- Copyright © 2002 Society of Exploration Geophysicists
Editor's note: Chris Liner is a faculty member in the Department of Geosciences at the University of Tulsa and author of the books Elements of 3-D Seismology (Pennwell Publishing Co., 1999), and Greek Seismology available free from Samizdat Press. When not engaged in the serious business of teaching and research, he can often be caught playing with computers and reading really old books.
The jury all wrote down on their slates, “She doesn't believe there's an atom of meaning in it.”
—Lewis Carroll, 1832–1898, Alice's Adventures in Wonderland (ch. 11)
I have been trying for some time now to write about phase. Sounds easy enough, but the more I think about it, the less easy it gets. I think I know why.
Phase is one of those technical terms that has way too many meanings attached to it. Sheriff's dictionary gives four primary definitions of the word, and no less than 20 more derivative definitions.
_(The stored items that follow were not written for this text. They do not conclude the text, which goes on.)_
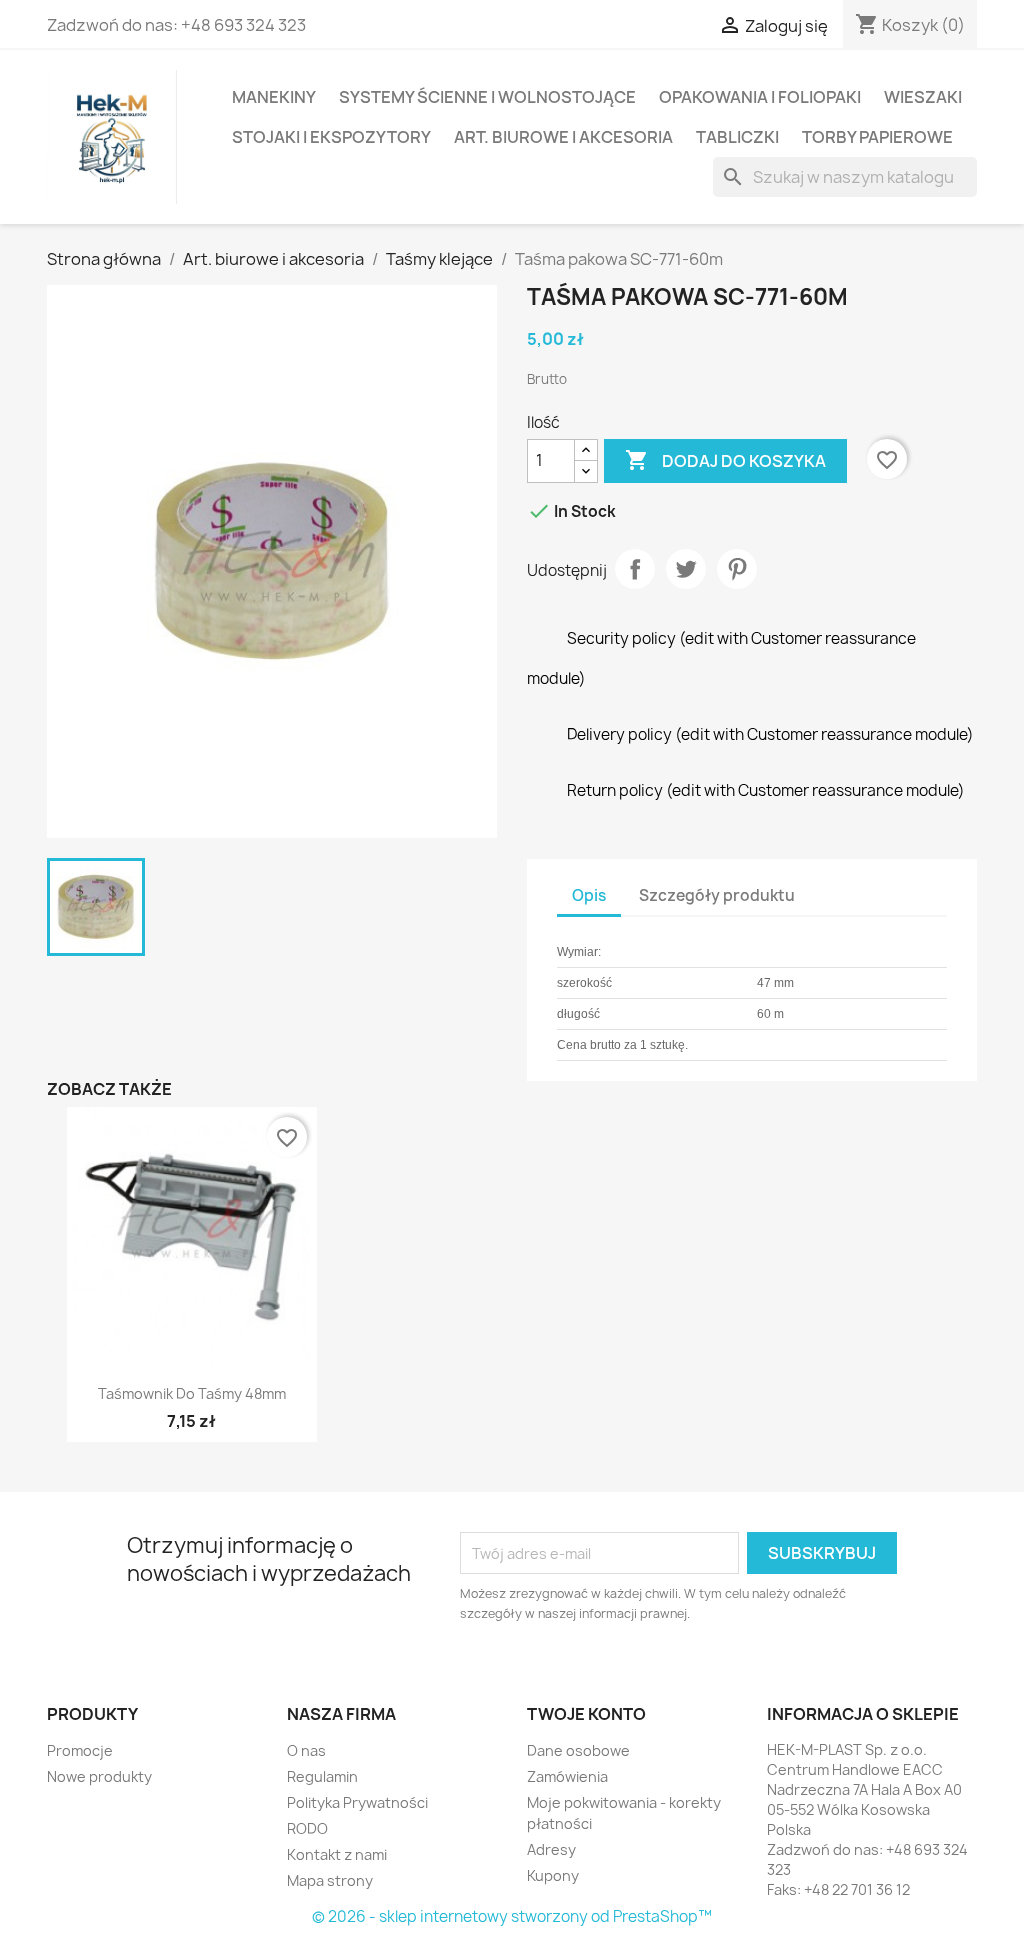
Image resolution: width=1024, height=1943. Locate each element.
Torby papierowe (877, 137)
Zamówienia (567, 1776)
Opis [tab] (589, 895)
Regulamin (322, 1776)
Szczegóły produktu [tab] (717, 895)
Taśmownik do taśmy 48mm (192, 1393)
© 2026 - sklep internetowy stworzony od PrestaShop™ (512, 1916)
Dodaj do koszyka (725, 460)
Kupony (553, 1875)
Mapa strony (330, 1880)
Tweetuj (686, 569)
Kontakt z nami (337, 1854)
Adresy (551, 1849)
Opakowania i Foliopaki (760, 97)
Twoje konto (586, 1714)
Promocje (80, 1750)
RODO (307, 1828)
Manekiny (274, 97)
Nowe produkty (99, 1776)
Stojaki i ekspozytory (331, 137)
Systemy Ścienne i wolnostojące (487, 97)
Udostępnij (635, 569)
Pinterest (737, 569)
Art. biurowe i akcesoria (563, 137)
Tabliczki (737, 137)
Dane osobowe (578, 1750)
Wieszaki (923, 97)
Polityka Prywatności (357, 1802)
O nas (306, 1750)
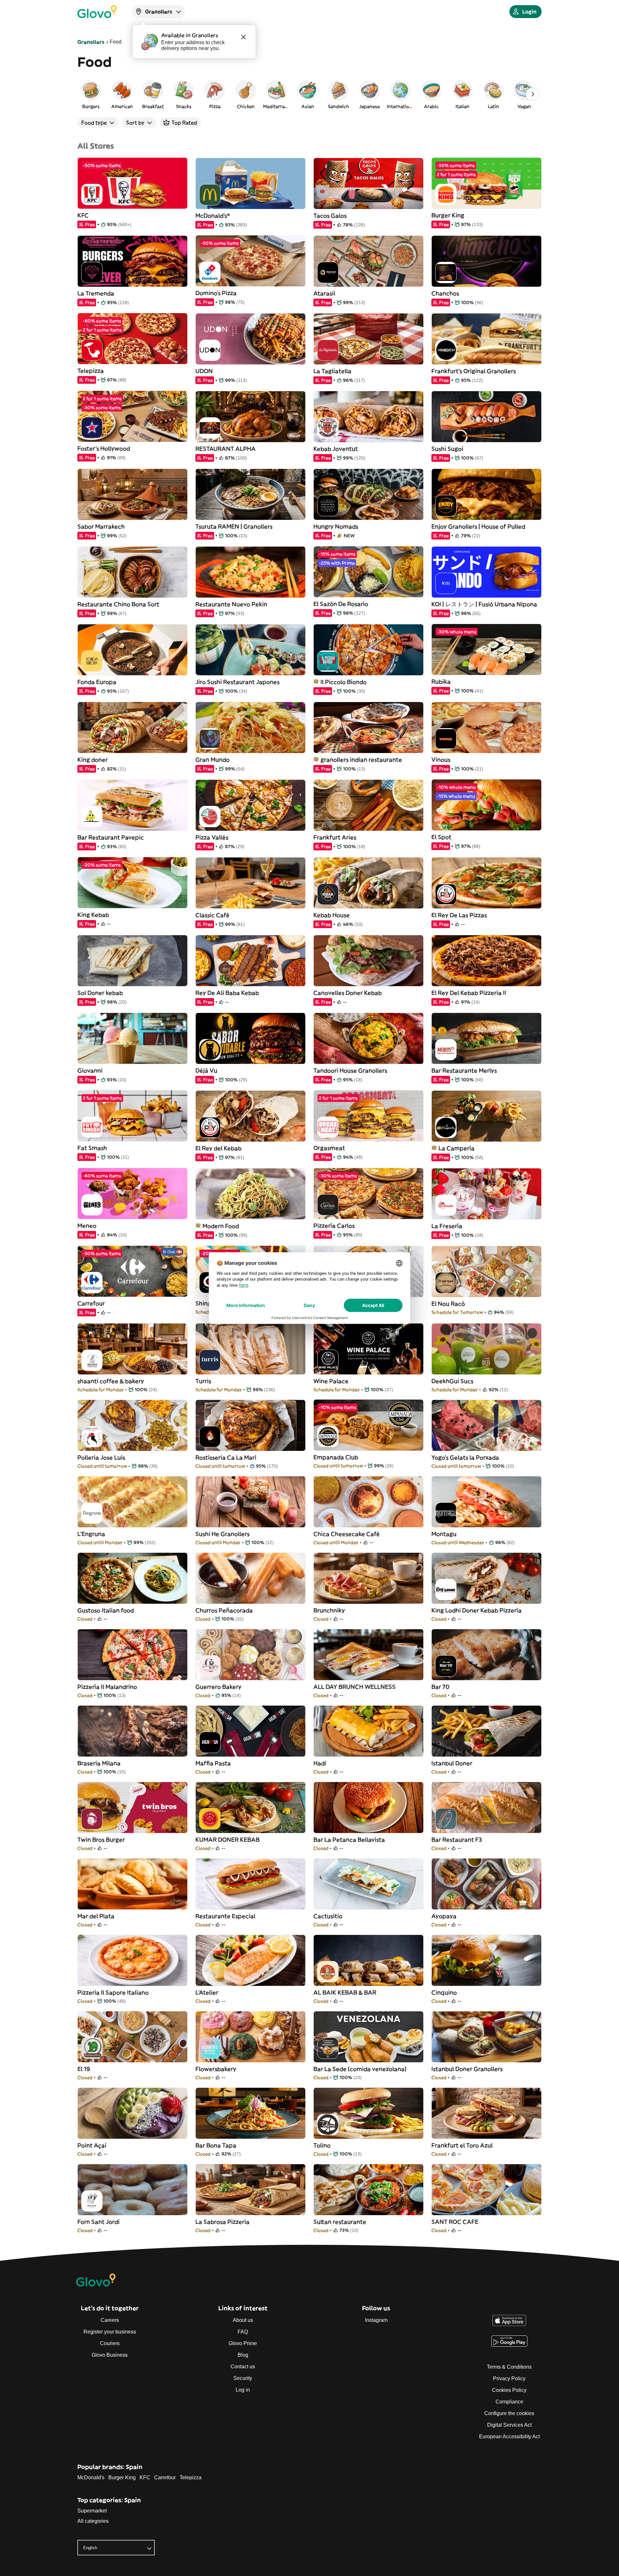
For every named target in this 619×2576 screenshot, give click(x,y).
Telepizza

The early history of this word is not so early. Unlike a term such as elastic which dates from 1674, the Oxford English Dictionary (OED) gives the first occurrence of phase as 1812, but this is in an astronomical setting applied to the phases of the moon. Our multitude of phase terms have their origins with the OED third definition related to physics: “A particular stage or point in a recurring sequence of movements or changes, e.g., a vibration or undulation.” This kind of phase occurs in the 1864 edition of Webster's Dictionary (first published in 1806) and by 1874 was becoming common. The late date is surprising considering complex numbers were well understood by the early 1800s and Maxwell published his electromagnetic theory of light about 1861.